Las aspas del ventilador de techo de la sala de espera del dentista empiezan a dar vueltas a la misma velocidad imperceptible que la saeta que marca las horas. La respiración de la máquina dispensadora de agua deja suspendidas sus burbujas en un magma translúcido encallado en la clepsidra del tiempo. Los presentes se vuelven estatuas humanas inmóviles en la inercia de su espera. Sus miradas entornadas como girasoles ciegos se han extraviado en un punto intermedio entre el infinito y sus retinas quedando absortas en la nada. En sus manos, durmientes estrellas de mar coreografían el ritual de silencio de sus interpérritos ademanes. El hombre con traje remangando su muñeca derecha para consultar la hora en su reloj de pulsera, la mujer de los zapatos rojos sujetando un bostezo con la palma de su mano, el tipo con barba de tres días hojeando un periódico, un niño señalando con el dedo índice el horizonte del paisaje pintado en un cuadro colgado en la pared, mientras su madre estira levemente su otra mano para que se esté quieto. Todos inmoviles en sus poses.
Los corazones de estas gentes detenidos en sus diastoles quedan crionizados en un segundo impar y rojo. El paso de página del periódico del hombre que lleva barba de tres días reproduce el crepitar de un fuego ceniciento. Detrás del horizonte del paisaje pintado en el cuadro que señala el niño con su dedo indice hay otro horizonte...y detras de ese otro horizonte hay otro...y detrás de ese otro hay otro más...y así indefinidamente. El bostezo de la mujer de zapatos rojos es una esfera de oxígeno sólido en la garganta que hace palanca en sus mandíbulas. Ese mismo bostezo es una A arremolinada en el paladar. Ese bostezo es, a la vez, una burbuja de sueño que le anestesia el rostro. Como un susurro intenso que nace en el oído interno y vibra por toda la cara hasta desencadenar inexorablemente la mecánica de un bostezo (que algunas veces -quizas esta sea una de ellas- pueda contagiarse telepáticamente como un virus). La hora que mira el señor con sombrero en el reloj de su muñeca derecha ya no existe. Se perdió infinitesimalmente en los albores del tiempo.

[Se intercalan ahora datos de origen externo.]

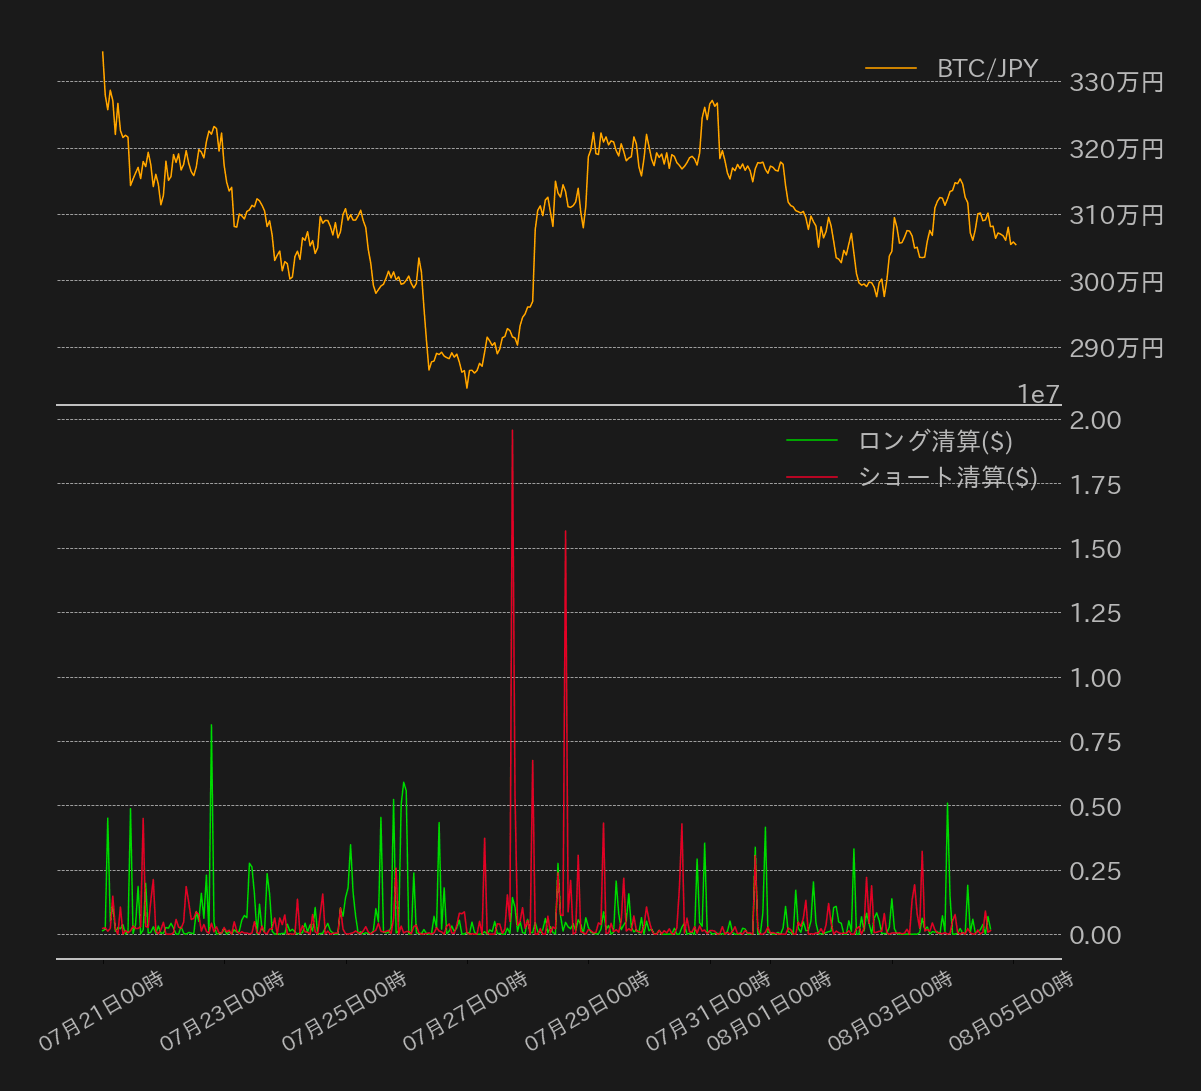The height and width of the screenshot is (1091, 1201).
Task: Click the 2.00 gridline label
Action: [1096, 421]
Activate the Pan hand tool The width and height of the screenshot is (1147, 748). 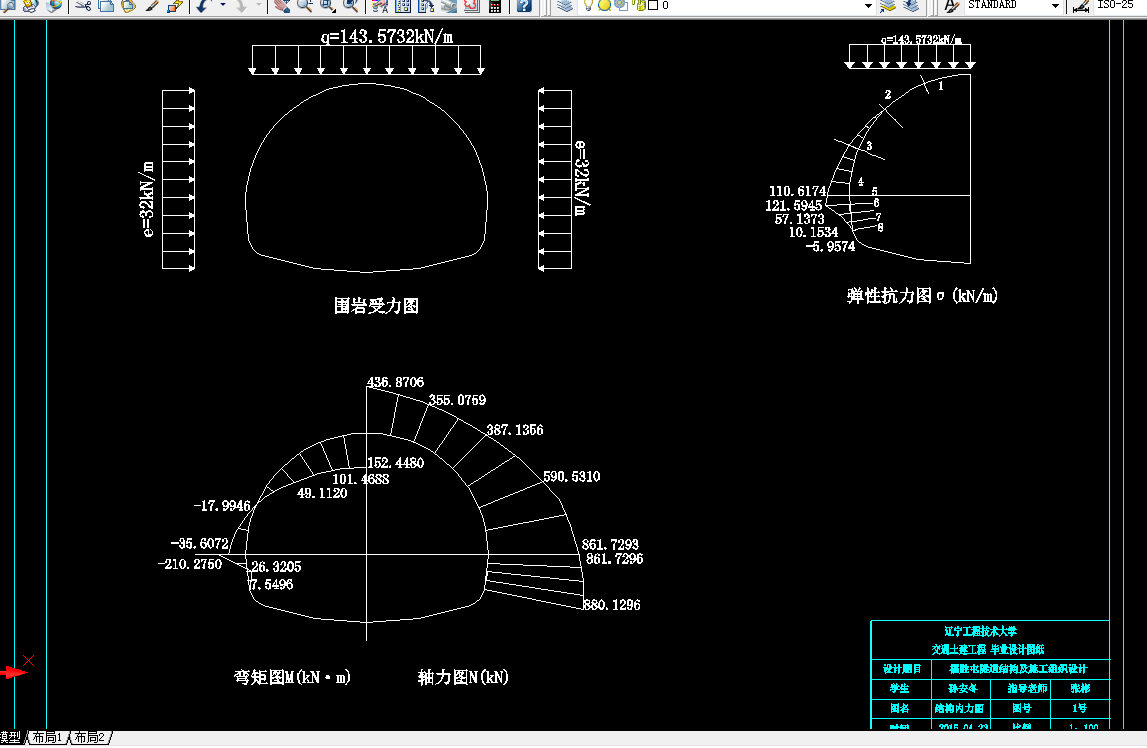coord(282,6)
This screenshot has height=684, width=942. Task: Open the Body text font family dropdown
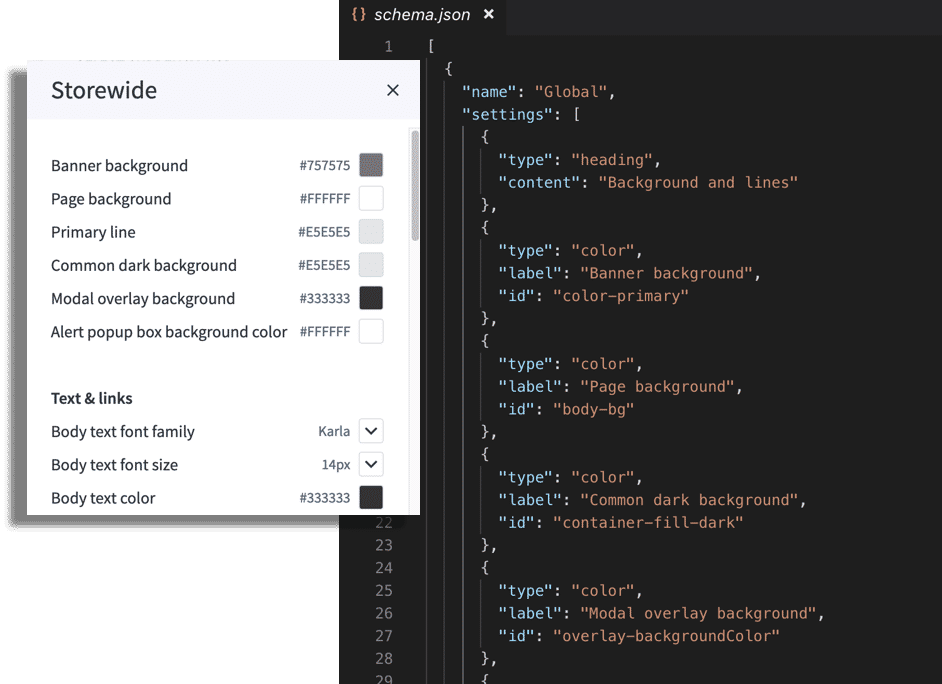tap(370, 431)
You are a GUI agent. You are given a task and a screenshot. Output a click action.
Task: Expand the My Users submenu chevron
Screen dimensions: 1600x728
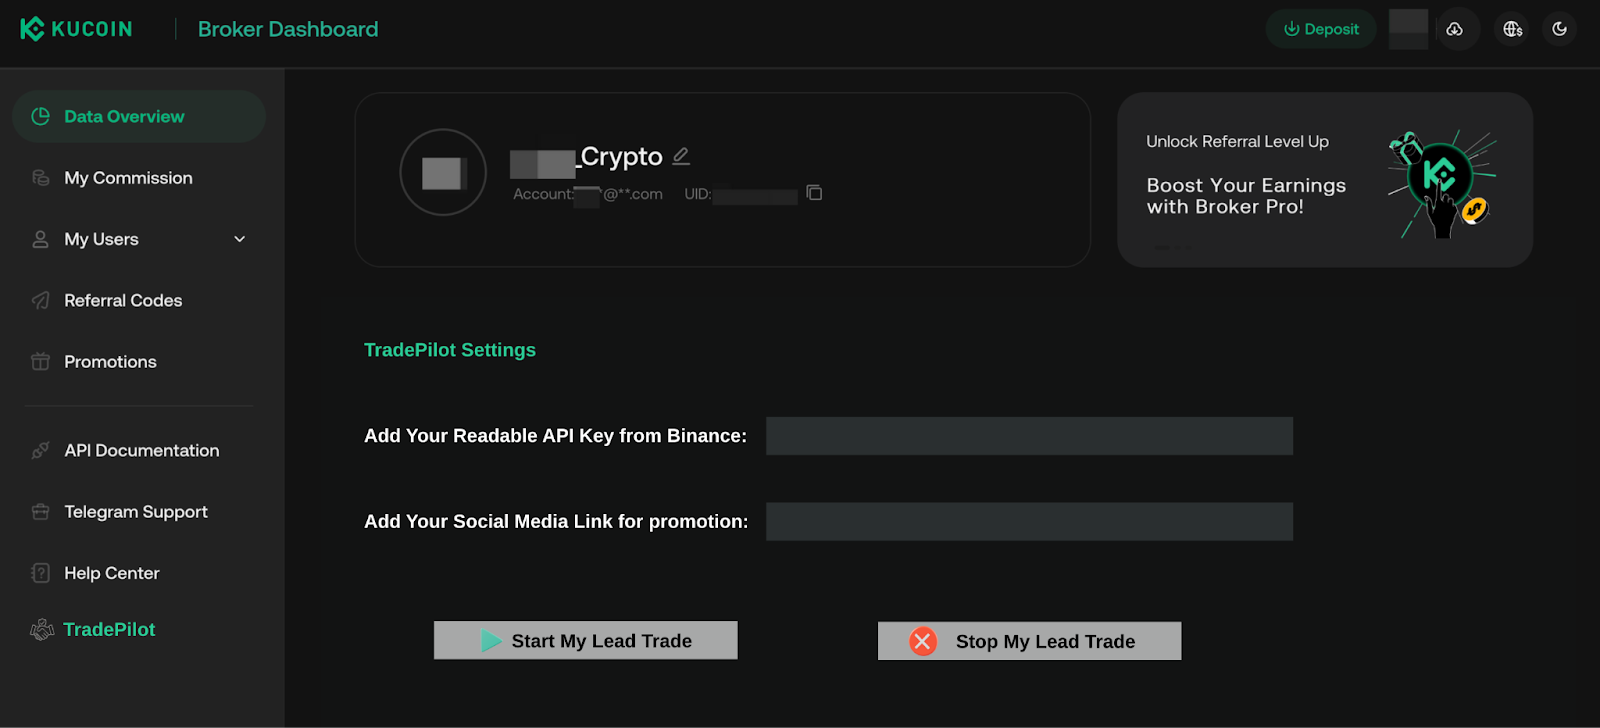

El fluorescente del techo vomita su luz mansamente a través del aire hasta quedar reducida a un confeti de purpurea brillantina indeleble que ducha las cabezas de los presentes. Entonces, en el reloj de pared que hay sobre estas se oxidan las saetas y se fosiliza el tiempo hasta quedar convertido en arqueología. La fecha de caducidad del extintor se torna un epitáfio, los chicles que hay debajo de las sillas se vuelven vestigios de una cultura extinta, las revistas que hay sobre la mesa del centro datan del día del Big-Bang. A la madre del niño que señala horizontes habría que hacerle la prueba del carbono 14 para saber cuanto hace de su última sonrisa. El bostezo de la mujer de zapatos rojos puede que se haya contagiado telepáticamente desencadenando a nivel mundial una pandémia de bostezos.

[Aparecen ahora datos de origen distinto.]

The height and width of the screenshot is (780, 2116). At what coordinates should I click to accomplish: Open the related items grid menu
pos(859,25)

La relíquia fossil en que ha quedado convertido el reloj de pared sostiene indefinidamente un mismo momento, mo-men-to. Encallado en un tic bemol que se refugia en el eco de un dedal. Quieto en un mísero tiempo de Planck.
Y la eternidad se acerca para acariciar a todos suavemente con los caracoles de sus dedos.

martes, marzo 04, 2008

Memorandum (Mamushka nemotécnica).

Acuerdate de acordarte de recordar el acuerdo acordado en memoria del recuerdo de la conmemoración de la remembranza para rememorar recordarse de acordarte de recordarlo. Y que no se te olvide.